Investors & landlords

@Mac1287 

For residential mortgages, you assume the equity debt is paid down first.  That is preferred because it increases the percentage of interest eligible for the schedule A deduction.  I don't know if this treatment is required--if there was a reason to "pay off" the acquisition debt portion first (to change how interest is allocated) then I suggest a professional consultation, to determine if you can use a different method.

 

As long as you don't have any new borrowing during the year, you take the average of the first and last month total balance (300+290)/2=295 and the average of the first and last month acquisition debt (200+200)/2=200 and then get the percentage 200/295=0.678 (take it to the third decimal place).  There is a worksheet and illustration in publication 936 that applies to residential mortgages but I believe the formula and principle would be the same when assigning interest to the rental property.  Just ignore the $1 million and $750,000 limitations because they don't apply to business property loans. 

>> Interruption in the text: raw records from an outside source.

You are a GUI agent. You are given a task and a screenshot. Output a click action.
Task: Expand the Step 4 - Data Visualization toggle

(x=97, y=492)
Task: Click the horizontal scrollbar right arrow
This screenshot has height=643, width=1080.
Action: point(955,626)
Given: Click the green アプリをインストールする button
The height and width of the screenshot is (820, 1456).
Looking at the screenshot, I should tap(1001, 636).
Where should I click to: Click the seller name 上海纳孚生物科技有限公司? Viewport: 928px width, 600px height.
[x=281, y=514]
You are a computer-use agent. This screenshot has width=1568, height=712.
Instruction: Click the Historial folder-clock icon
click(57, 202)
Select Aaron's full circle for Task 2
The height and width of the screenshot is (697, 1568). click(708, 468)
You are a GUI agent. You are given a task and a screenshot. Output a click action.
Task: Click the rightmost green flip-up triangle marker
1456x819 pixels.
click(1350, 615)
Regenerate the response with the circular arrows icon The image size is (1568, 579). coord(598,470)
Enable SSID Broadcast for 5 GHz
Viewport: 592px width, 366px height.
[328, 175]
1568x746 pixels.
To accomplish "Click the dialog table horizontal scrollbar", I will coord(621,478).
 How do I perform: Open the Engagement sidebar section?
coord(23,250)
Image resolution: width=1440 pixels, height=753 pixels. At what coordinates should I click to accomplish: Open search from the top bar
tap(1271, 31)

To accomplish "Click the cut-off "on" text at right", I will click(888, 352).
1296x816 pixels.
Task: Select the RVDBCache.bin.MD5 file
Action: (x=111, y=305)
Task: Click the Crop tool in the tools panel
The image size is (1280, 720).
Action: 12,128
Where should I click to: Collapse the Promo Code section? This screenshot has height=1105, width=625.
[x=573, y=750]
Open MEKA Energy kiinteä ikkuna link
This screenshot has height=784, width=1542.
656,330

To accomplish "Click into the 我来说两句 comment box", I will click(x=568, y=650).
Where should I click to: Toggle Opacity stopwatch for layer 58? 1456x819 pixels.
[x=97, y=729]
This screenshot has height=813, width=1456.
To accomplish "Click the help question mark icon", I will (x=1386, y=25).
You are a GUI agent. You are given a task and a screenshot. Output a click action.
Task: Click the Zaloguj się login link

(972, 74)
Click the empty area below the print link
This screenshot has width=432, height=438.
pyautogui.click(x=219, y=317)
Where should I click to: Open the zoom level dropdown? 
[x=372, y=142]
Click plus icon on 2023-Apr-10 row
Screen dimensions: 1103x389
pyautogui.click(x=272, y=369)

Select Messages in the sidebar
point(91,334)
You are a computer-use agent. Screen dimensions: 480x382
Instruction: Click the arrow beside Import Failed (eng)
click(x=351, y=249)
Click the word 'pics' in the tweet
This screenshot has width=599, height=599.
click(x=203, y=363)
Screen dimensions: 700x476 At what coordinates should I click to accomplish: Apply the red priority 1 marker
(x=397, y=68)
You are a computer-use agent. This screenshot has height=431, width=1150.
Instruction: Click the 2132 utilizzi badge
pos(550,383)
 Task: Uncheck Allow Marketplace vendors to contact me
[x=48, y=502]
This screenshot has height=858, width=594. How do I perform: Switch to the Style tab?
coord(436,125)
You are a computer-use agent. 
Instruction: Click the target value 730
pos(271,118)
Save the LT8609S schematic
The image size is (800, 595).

https://www.irs.gov/forms-pubs/about-publication-936

 

If you use the equity debt to buy new property C or refurbish property A, remember that the interest is only qualified rental interest after you make the purchase or remodel, not for the entire year.  So it might be the case that 32.2% of the interest is equity interest, but if you don't buy property C until June, then only 6/12th of the equity interest can be applied as an expense to property C.